Differential turn-over of beta-tubulin during the cell differentiation of Trypanosoma cruzi.

We investigated the expression of beta-tubulin during the differentiation of non-infective epimastigotes to infective metacyclics of Trypanosoma cruzi to underlay some of the regulatory mechanisms of the gene expression in this pathogenic parasite. Given the strong evolutionary conservation of tubulin, it was possible to study its translational and transcriptional products with heterologous probes. Quantitative Western blotting with specific monoclonal antibodies against beta-tubulin revealed an increase in the relative amounts of this protein in metacyclics with respect to epimastigotes. Pulse-chase experiments with radioactive methionine followed by immunoprecipitation and polyacrylamide gel electrophoresis showed that beta-tubulin has a slower degradation in metacyclics, which may contribute to its relative higher abundance in these parasite forms.

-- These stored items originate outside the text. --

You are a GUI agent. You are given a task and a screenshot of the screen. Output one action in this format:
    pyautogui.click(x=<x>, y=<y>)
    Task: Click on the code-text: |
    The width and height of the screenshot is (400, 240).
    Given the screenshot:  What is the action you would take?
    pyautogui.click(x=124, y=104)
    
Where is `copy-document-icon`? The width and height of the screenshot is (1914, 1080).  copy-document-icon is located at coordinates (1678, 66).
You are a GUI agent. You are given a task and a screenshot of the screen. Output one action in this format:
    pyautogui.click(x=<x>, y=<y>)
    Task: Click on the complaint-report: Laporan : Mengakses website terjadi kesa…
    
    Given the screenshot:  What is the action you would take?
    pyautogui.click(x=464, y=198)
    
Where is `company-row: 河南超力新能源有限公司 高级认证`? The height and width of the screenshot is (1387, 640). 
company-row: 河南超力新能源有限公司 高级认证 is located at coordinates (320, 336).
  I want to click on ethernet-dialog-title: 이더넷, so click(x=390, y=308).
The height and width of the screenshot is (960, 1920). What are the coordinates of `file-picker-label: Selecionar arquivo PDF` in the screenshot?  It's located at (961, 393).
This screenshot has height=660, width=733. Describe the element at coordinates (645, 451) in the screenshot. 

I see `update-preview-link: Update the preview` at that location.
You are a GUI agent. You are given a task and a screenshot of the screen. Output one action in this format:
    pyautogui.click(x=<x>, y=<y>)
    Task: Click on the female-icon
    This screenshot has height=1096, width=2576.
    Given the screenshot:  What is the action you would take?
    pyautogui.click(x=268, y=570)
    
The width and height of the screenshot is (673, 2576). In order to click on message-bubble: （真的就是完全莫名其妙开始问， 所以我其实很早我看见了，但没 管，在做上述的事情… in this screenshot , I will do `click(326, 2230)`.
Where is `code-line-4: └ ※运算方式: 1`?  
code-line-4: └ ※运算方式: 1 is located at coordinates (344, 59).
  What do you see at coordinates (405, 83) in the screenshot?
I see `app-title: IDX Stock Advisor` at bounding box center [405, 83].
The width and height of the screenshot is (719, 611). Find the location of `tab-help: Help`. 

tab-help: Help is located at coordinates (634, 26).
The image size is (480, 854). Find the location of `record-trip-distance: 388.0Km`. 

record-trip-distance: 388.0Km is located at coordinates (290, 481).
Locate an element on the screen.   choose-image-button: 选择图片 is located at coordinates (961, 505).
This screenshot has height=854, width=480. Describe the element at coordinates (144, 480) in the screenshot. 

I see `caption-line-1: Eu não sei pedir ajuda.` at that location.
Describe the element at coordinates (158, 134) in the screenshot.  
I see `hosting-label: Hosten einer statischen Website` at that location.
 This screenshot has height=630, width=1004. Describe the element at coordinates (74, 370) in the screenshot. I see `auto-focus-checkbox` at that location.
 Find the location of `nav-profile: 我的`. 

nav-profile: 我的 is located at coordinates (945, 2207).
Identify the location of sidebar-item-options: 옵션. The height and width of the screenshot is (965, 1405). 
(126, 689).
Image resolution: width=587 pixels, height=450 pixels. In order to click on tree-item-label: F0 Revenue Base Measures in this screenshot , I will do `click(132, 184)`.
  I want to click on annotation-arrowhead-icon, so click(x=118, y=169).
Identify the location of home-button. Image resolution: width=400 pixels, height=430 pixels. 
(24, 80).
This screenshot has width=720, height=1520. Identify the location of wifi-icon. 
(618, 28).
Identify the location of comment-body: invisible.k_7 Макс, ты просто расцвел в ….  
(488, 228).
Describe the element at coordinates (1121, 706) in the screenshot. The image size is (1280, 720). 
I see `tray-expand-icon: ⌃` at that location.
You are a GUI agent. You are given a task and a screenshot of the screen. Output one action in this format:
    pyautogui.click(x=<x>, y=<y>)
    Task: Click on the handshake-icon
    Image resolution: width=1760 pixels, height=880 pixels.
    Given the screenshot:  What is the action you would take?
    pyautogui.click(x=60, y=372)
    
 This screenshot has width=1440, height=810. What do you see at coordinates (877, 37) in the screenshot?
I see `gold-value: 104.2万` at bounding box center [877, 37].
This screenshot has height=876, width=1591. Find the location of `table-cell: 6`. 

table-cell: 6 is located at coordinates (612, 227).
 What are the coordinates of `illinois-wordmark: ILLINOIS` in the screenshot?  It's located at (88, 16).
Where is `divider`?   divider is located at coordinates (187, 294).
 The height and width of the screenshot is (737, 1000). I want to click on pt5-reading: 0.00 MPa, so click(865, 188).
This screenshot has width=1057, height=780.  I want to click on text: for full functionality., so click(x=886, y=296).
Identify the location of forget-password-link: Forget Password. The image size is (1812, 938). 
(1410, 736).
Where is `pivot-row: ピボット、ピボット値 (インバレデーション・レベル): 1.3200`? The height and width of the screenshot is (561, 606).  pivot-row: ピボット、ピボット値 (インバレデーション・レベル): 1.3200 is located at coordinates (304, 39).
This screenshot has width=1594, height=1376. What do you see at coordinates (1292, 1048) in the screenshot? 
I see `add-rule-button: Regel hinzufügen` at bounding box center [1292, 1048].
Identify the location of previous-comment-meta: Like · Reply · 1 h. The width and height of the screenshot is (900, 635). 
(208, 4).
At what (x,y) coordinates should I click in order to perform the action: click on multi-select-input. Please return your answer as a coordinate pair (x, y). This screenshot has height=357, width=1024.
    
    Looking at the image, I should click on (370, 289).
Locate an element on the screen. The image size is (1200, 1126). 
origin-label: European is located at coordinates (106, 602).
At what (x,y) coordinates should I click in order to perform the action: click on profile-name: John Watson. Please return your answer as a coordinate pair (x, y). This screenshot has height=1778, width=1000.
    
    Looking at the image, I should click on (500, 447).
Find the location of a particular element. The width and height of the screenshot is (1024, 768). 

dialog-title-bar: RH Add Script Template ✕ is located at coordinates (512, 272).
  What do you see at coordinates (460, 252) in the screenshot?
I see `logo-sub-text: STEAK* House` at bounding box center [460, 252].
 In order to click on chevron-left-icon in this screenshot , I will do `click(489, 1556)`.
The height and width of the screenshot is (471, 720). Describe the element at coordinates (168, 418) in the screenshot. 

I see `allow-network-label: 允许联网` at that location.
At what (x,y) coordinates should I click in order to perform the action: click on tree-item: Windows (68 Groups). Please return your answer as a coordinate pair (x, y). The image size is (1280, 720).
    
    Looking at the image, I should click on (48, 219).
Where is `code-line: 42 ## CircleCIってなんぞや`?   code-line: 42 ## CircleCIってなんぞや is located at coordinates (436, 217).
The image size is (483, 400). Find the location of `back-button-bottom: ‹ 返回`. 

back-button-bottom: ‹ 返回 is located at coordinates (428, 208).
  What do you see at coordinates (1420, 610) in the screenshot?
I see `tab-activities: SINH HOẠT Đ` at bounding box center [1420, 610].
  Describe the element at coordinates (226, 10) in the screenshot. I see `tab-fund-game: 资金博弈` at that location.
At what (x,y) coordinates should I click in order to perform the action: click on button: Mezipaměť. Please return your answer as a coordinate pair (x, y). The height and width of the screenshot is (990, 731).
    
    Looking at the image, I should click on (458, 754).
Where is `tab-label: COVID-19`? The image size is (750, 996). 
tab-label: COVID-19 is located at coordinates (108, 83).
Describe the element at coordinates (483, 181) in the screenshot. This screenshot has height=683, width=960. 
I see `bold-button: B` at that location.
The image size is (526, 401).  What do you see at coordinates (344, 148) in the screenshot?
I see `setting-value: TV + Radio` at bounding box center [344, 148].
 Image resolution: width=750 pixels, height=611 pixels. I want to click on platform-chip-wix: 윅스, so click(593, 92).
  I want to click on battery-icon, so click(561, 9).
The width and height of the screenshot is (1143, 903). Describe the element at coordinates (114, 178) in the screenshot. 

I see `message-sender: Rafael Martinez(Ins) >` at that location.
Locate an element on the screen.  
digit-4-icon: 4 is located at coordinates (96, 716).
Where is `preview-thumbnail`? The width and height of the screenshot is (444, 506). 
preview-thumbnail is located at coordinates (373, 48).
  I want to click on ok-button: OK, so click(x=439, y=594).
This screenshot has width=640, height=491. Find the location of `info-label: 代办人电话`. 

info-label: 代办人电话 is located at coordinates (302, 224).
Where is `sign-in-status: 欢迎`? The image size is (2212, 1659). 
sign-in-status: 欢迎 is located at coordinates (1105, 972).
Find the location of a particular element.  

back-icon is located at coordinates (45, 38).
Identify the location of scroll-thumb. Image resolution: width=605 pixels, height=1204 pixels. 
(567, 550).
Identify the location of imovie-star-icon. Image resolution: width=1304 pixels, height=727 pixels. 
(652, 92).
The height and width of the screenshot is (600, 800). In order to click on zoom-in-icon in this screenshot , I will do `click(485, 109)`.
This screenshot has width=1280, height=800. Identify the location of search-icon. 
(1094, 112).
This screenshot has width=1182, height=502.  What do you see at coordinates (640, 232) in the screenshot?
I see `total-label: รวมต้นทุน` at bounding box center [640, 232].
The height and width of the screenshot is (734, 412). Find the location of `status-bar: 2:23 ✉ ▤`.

In contrast with these results, both in vitro translation of poly (A+) mRNA in a wheat germ system and Northern blots of total and poly (A+) mRNA with a heterologous DNA probe from Leishmania enriettii, revealed a significant decrease (5 fold) in the specific transcripts of beta-tubulin in the metacyclics with respect to epimastigotes. It thus appeared that after differentiation of T. cruzi the translational machinery for a key protein such as beta-tubulin is shut off by a decrease in its specific message. The protein levels of this protein are maintained, however, by a compensatory mechanism that involves a slower turn-over of the synthesized protein.